Not really…Only the physical positions of a GPU need to be abstracted!
Imagine a CUDA agent (service or a daemon) in every node of the cluster!
Think of the CUDA agent as a GPU service provider! Before programming any GPU, you need to request the CUDA agent to allocate a GPU.
The CUDA agents of all the nodes will be in touch with each other and will have up-to-date information on
-
How many GPUs each agent controls?
-
What are the hardware capabilities of the GPUs?
-
GPUs available for kernel launch.
and so on.
Any GPU request from a cluster application that cannot be serviced by local GPUs will be serviced in GPUs on other nodes!
Besides sharing information, CUDA agents can establish connections to GPUs controlled by other CUDA agents and perform CUDA operations (library calls, kernel launches etc.) on them on behalf of the application driving it!
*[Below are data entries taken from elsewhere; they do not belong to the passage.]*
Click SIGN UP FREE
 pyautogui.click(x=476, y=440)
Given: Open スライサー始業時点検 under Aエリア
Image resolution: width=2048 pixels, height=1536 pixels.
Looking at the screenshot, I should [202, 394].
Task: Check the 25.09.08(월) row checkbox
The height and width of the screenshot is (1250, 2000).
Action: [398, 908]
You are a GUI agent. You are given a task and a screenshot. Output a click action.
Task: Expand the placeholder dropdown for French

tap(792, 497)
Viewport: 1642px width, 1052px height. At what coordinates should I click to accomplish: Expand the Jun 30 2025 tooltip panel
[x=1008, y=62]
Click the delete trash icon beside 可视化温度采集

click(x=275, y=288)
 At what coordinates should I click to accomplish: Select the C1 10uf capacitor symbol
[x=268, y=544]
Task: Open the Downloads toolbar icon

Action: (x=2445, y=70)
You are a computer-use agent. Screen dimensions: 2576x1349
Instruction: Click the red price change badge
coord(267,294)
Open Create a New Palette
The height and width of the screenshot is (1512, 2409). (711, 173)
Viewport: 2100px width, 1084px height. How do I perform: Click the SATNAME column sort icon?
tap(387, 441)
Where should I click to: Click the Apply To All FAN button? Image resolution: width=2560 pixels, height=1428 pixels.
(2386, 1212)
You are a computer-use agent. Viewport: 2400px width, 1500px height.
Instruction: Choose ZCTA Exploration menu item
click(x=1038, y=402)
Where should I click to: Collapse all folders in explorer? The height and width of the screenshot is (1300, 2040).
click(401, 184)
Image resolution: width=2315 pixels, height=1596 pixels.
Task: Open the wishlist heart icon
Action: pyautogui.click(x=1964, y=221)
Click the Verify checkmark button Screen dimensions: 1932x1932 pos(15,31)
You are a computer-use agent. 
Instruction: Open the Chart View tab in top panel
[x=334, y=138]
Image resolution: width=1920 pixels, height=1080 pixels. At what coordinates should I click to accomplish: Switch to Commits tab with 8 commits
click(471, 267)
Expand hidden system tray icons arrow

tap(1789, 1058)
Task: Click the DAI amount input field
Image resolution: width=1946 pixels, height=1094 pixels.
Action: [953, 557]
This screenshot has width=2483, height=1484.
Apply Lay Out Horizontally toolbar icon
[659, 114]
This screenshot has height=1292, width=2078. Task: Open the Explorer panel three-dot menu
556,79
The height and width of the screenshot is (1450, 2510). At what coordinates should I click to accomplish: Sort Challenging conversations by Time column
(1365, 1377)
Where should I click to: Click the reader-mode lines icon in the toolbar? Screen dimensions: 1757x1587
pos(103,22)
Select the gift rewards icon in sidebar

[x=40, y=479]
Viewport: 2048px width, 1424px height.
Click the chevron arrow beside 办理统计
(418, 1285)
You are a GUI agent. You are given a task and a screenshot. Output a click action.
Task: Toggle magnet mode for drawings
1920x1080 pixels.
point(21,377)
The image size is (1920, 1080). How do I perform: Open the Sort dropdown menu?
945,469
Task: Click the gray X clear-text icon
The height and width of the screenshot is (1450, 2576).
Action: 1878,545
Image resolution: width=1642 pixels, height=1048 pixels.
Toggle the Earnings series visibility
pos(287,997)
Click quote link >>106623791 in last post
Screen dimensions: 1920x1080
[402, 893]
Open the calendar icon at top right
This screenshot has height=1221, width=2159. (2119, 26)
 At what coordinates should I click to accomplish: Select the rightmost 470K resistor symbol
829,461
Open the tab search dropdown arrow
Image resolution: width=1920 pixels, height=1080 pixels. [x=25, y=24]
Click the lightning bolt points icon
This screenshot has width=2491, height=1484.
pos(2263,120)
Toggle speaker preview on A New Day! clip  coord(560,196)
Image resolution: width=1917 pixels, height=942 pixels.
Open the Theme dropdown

Thus the application will look like this:
Conn = establish_connection(local CUDA agent);
gpu = RequestGPU(Conn, GPU_Capabilities, expected_hogging_time, LOCAL_ONLY);
if (gpu == NONE)
{
gpu = RequestGPU(Conn, GPU_Capabilities, expected_hogging_time, ANYWHERE);
if (gpu == NONE)
{ exit_application(); }
}
gpuMem = RequestGPUOperation(Conn, cudaMallocToken, sizeof(n*sizeof(float)));
RequestGPUOperation(Conn, cudaMemcpyToken, gpuMem, cpuArray, n*sizeof(float), cudaMemcpyHostToDevice);
RequestGPUOperation(Conn, cudaKernelLaunchToken, cudaKernelCUBINPointerORWhatever); /* This step requires some clarity */
RequestGPUOperation(Conn, cudaThreadSynchronize());
and so on..
The best way would be to write an application that would run and synchronize among itself in all nodes of the cluster! Such an application would utilize local GPUs to large extent resulting in efficient resource utilization.